- **Assignment**: Give every line below again, exactly as it appears.

- **Collected data**:
* * *

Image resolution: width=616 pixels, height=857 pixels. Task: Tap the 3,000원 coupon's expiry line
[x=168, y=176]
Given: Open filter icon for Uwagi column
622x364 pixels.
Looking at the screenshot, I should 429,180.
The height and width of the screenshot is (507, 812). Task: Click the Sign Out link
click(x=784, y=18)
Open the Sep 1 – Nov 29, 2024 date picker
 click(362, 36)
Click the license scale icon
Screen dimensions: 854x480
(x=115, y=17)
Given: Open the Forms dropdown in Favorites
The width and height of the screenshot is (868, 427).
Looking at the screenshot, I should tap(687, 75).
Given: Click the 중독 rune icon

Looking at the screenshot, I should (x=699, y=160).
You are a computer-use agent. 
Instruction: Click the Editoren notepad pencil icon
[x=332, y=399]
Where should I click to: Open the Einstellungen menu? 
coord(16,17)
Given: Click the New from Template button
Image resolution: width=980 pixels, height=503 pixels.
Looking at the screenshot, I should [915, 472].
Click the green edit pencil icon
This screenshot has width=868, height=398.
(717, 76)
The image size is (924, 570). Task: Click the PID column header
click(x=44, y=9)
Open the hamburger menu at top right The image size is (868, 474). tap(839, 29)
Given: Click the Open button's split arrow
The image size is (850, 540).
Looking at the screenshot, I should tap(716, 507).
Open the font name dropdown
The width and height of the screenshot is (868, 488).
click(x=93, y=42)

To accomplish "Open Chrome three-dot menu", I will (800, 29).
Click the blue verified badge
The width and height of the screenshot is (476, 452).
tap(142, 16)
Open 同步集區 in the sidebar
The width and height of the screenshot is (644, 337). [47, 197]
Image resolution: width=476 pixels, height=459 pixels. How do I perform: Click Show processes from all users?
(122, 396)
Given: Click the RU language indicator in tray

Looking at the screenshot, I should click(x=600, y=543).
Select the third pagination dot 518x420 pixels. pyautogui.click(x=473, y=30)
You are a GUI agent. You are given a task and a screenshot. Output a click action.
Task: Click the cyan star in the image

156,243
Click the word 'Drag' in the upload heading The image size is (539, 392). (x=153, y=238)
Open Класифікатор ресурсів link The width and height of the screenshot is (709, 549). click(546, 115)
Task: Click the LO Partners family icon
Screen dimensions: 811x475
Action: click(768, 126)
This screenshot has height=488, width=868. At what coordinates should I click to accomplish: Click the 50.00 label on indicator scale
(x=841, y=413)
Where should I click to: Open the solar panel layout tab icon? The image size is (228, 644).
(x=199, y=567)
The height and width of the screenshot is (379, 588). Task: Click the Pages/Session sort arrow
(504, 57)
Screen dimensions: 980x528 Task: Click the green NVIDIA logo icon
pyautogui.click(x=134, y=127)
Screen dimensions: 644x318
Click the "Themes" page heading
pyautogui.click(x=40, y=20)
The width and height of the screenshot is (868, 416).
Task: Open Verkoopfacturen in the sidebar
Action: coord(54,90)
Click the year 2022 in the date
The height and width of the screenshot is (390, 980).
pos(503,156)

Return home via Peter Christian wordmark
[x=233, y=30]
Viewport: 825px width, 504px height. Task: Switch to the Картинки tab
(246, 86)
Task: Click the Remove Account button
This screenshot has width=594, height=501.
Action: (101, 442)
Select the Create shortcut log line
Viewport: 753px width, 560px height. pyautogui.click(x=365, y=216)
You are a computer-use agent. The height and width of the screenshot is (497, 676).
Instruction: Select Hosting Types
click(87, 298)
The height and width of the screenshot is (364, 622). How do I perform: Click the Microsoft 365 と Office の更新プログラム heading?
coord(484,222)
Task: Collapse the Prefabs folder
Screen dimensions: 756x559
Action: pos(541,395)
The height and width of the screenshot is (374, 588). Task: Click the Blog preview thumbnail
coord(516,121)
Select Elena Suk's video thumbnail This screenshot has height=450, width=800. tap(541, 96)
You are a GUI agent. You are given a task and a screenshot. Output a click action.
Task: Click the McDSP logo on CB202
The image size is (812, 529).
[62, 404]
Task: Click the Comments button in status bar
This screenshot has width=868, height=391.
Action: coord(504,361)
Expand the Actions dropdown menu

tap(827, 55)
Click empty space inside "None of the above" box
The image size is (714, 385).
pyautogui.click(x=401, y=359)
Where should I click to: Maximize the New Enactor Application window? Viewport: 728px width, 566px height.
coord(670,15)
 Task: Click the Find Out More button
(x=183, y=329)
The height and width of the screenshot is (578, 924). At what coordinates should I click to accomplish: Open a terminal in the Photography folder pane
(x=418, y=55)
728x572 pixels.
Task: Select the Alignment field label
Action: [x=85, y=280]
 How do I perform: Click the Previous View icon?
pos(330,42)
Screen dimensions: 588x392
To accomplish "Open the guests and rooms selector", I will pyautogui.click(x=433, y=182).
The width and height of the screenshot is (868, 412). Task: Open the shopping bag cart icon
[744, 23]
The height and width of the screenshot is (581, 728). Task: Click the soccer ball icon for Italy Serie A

* * *

- **Exercise result**:
Image resolution: width=616 pixels, height=857 pixels. Task: Tap the 3,000원 coupon's expiry line
[x=168, y=176]
Given: Open filter icon for Uwagi column
622x364 pixels.
Looking at the screenshot, I should 429,180.
The height and width of the screenshot is (507, 812). Task: Click the Sign Out link
click(x=784, y=18)
Open the Sep 1 – Nov 29, 2024 date picker
 click(362, 36)
Click the license scale icon
Screen dimensions: 854x480
(x=115, y=17)
Given: Open the Forms dropdown in Favorites
The width and height of the screenshot is (868, 427).
Looking at the screenshot, I should tap(687, 75).
Given: Click the 중독 rune icon

Looking at the screenshot, I should (x=699, y=160).
You are a computer-use agent. 
Instruction: Click the Editoren notepad pencil icon
[x=332, y=399]
Where should I click to: Open the Einstellungen menu? 
coord(16,17)
Given: Click the New from Template button
Image resolution: width=980 pixels, height=503 pixels.
Looking at the screenshot, I should [915, 472].
Click the green edit pencil icon
This screenshot has width=868, height=398.
(717, 76)
The image size is (924, 570). Task: Click the PID column header
click(x=44, y=9)
Open the hamburger menu at top right The image size is (868, 474). tap(839, 29)
Given: Click the Open button's split arrow
The image size is (850, 540).
Looking at the screenshot, I should tap(716, 507).
Open the font name dropdown
The width and height of the screenshot is (868, 488).
click(x=93, y=42)

To accomplish "Open Chrome three-dot menu", I will (800, 29).
Click the blue verified badge
The width and height of the screenshot is (476, 452).
tap(142, 16)
Open 同步集區 in the sidebar
The width and height of the screenshot is (644, 337). [47, 197]
Image resolution: width=476 pixels, height=459 pixels. How do I perform: Click Show processes from all users?
(122, 396)
Given: Click the RU language indicator in tray

Looking at the screenshot, I should click(x=600, y=543).
Select the third pagination dot 518x420 pixels. pyautogui.click(x=473, y=30)
You are a GUI agent. You are given a task and a screenshot. Output a click action.
Task: Click the cyan star in the image

156,243
Click the word 'Drag' in the upload heading The image size is (539, 392). (x=153, y=238)
Open Класифікатор ресурсів link The width and height of the screenshot is (709, 549). click(546, 115)
Task: Click the LO Partners family icon
Screen dimensions: 811x475
Action: click(768, 126)
This screenshot has height=488, width=868. At what coordinates should I click to accomplish: Click the 50.00 label on indicator scale
(x=841, y=413)
Where should I click to: Open the solar panel layout tab icon? The image size is (228, 644).
(x=199, y=567)
The height and width of the screenshot is (379, 588). Task: Click the Pages/Session sort arrow
(504, 57)
Screen dimensions: 980x528 Task: Click the green NVIDIA logo icon
pyautogui.click(x=134, y=127)
Screen dimensions: 644x318
Click the "Themes" page heading
pyautogui.click(x=40, y=20)
The width and height of the screenshot is (868, 416).
Task: Open Verkoopfacturen in the sidebar
Action: coord(54,90)
Click the year 2022 in the date
The height and width of the screenshot is (390, 980).
pos(503,156)

Return home via Peter Christian wordmark
[x=233, y=30]
Viewport: 825px width, 504px height. Task: Switch to the Картинки tab
(246, 86)
Task: Click the Remove Account button
This screenshot has width=594, height=501.
Action: (101, 442)
Select the Create shortcut log line
Viewport: 753px width, 560px height. pyautogui.click(x=365, y=216)
You are a computer-use agent. The height and width of the screenshot is (497, 676).
Instruction: Select Hosting Types
click(87, 298)
The height and width of the screenshot is (364, 622). How do I perform: Click the Microsoft 365 と Office の更新プログラム heading?
coord(484,222)
Task: Collapse the Prefabs folder
Screen dimensions: 756x559
Action: pos(541,395)
The height and width of the screenshot is (374, 588). Task: Click the Blog preview thumbnail
coord(516,121)
Select Elena Suk's video thumbnail This screenshot has height=450, width=800. tap(541, 96)
You are a GUI agent. You are given a task and a screenshot. Output a click action.
Task: Click the McDSP logo on CB202
The image size is (812, 529).
[62, 404]
Task: Click the Comments button in status bar
This screenshot has width=868, height=391.
Action: coord(504,361)
Expand the Actions dropdown menu

tap(827, 55)
Click empty space inside "None of the above" box
The image size is (714, 385).
pyautogui.click(x=401, y=359)
Where should I click to: Maximize the New Enactor Application window? Viewport: 728px width, 566px height.
coord(670,15)
 Task: Click the Find Out More button
(x=183, y=329)
The height and width of the screenshot is (578, 924). At what coordinates should I click to accomplish: Open a terminal in the Photography folder pane
(x=418, y=55)
728x572 pixels.
Task: Select the Alignment field label
Action: [x=85, y=280]
 How do I perform: Click the Previous View icon?
pos(330,42)
Screen dimensions: 588x392
To accomplish "Open the guests and rooms selector", I will pyautogui.click(x=433, y=182).
The width and height of the screenshot is (868, 412). Task: Open the shopping bag cart icon
[744, 23]
The height and width of the screenshot is (581, 728). Task: Click the soccer ball icon for Italy Serie A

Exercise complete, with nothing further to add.